EXERCISE INSTRUCTIONS – The entries below must be returned exactly as they stand.

Pixel coordinate grounding data
▬▬▬▬▬▬▬▬▬▬

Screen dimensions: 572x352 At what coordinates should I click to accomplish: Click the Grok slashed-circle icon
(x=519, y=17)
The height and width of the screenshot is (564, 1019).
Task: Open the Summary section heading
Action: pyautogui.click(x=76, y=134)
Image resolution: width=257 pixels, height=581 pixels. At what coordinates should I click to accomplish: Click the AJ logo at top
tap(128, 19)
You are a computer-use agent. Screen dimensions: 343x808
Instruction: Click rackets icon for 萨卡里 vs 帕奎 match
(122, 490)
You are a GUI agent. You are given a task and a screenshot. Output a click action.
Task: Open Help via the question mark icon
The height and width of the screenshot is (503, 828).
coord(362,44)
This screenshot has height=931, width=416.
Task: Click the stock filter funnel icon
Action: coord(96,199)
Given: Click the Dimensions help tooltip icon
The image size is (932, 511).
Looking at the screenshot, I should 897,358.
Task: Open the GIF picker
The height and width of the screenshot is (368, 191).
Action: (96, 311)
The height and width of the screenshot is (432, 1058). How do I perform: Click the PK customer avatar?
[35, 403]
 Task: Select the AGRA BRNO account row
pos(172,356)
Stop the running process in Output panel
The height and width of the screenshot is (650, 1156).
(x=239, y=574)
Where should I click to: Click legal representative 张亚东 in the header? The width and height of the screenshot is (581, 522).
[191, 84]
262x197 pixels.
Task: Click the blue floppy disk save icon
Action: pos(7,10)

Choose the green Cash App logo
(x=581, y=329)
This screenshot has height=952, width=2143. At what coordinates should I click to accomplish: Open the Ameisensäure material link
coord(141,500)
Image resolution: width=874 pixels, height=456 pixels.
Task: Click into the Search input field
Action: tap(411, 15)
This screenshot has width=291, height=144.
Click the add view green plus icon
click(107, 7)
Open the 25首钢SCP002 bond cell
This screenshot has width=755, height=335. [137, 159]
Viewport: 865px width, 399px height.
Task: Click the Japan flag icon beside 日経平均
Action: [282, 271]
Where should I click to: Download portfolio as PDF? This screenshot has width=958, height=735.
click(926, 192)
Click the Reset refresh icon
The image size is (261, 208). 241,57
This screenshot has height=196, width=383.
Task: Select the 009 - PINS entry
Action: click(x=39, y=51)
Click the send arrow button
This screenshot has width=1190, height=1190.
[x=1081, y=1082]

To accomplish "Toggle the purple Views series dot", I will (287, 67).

▬▬▬▬▬▬▬▬▬▬

ANSWER BOX –
Screen dimensions: 572x352 At what coordinates should I click to accomplish: Click the Grok slashed-circle icon
(x=519, y=17)
The height and width of the screenshot is (564, 1019).
Task: Open the Summary section heading
Action: pyautogui.click(x=76, y=134)
Image resolution: width=257 pixels, height=581 pixels. At what coordinates should I click to accomplish: Click the AJ logo at top
tap(128, 19)
You are a computer-use agent. Screen dimensions: 343x808
Instruction: Click rackets icon for 萨卡里 vs 帕奎 match
(122, 490)
You are a GUI agent. You are given a task and a screenshot. Output a click action.
Task: Open Help via the question mark icon
The height and width of the screenshot is (503, 828).
coord(362,44)
This screenshot has height=931, width=416.
Task: Click the stock filter funnel icon
Action: coord(96,199)
Given: Click the Dimensions help tooltip icon
The image size is (932, 511).
Looking at the screenshot, I should 897,358.
Task: Open the GIF picker
The height and width of the screenshot is (368, 191).
Action: (96, 311)
The height and width of the screenshot is (432, 1058). How do I perform: Click the PK customer avatar?
[35, 403]
 Task: Select the AGRA BRNO account row
pos(172,356)
Stop the running process in Output panel
The height and width of the screenshot is (650, 1156).
(x=239, y=574)
Where should I click to: Click legal representative 张亚东 in the header? The width and height of the screenshot is (581, 522).
[191, 84]
262x197 pixels.
Task: Click the blue floppy disk save icon
Action: pos(7,10)

Choose the green Cash App logo
(x=581, y=329)
This screenshot has height=952, width=2143. At what coordinates should I click to accomplish: Open the Ameisensäure material link
coord(141,500)
Image resolution: width=874 pixels, height=456 pixels.
Task: Click into the Search input field
Action: tap(411, 15)
This screenshot has width=291, height=144.
Click the add view green plus icon
click(107, 7)
Open the 25首钢SCP002 bond cell
This screenshot has width=755, height=335. [137, 159]
Viewport: 865px width, 399px height.
Task: Click the Japan flag icon beside 日経平均
Action: [282, 271]
Where should I click to: Download portfolio as PDF? This screenshot has width=958, height=735.
click(926, 192)
Click the Reset refresh icon
The image size is (261, 208). 241,57
This screenshot has height=196, width=383.
Task: Select the 009 - PINS entry
Action: click(x=39, y=51)
Click the send arrow button
This screenshot has width=1190, height=1190.
[x=1081, y=1082]

To accomplish "Toggle the purple Views series dot", I will (287, 67).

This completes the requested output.